In order to analyze the resulting streams of video and eye movement data, protocols were developed and adapted for use in this “real world” application. Those protocols involved proprietary utilities that allowed for the creation of “heatmaps” showing preferential patterns of visual fixation, which could be taken as biometric indicators of visual interest and attention.
Analysis protocols were also developed by a Data+ team that worked at Duke in the summer of 2023 on prototypes for eye movement analyses, “tagging” features of interest in the analyses, as well as correcting for changes in the visual scene as observers freely changed their head positions.
The results of these analyses shed insight into how observers with or without a background in archeology engaged with the site, as revealed in the images below (left, observers without an archaeological background; right, observers with an archaeological background).
Moreover, observers tended to spend more time fixating on different “tagged” features of the site, again depending on the background in archeology.
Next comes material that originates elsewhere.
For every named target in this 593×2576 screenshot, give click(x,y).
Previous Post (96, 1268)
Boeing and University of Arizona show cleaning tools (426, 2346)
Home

Note that the central foreground field (dark red tagged region in left image) was fixated more by observers with no archaeological background, while the constructed wall toward the right side of the field (dark red tagged region in right image) was fixated more by observers with some background in archeology.
In partnership with the virtual reality (VR) side of the team, the neuroscience-focused students also worked on creating an IRB-approved protocol for extending the analysis of visual cognition to the virtual experience of Vulci in the Dig@Lab at Duke. The protocol will enable experimental studies aiming to measure electroencephalographic (EEG) activities while observers engage with a virtual presentation of the Vulci site.
The simultaneous tracking of EEG activities and eye movements in VR will lay the foundation for future studies that more comprehensively evaluate the embodied aesthetic experience of encountering ruinscapes and other archaeologically meaningful objects, places and spaces.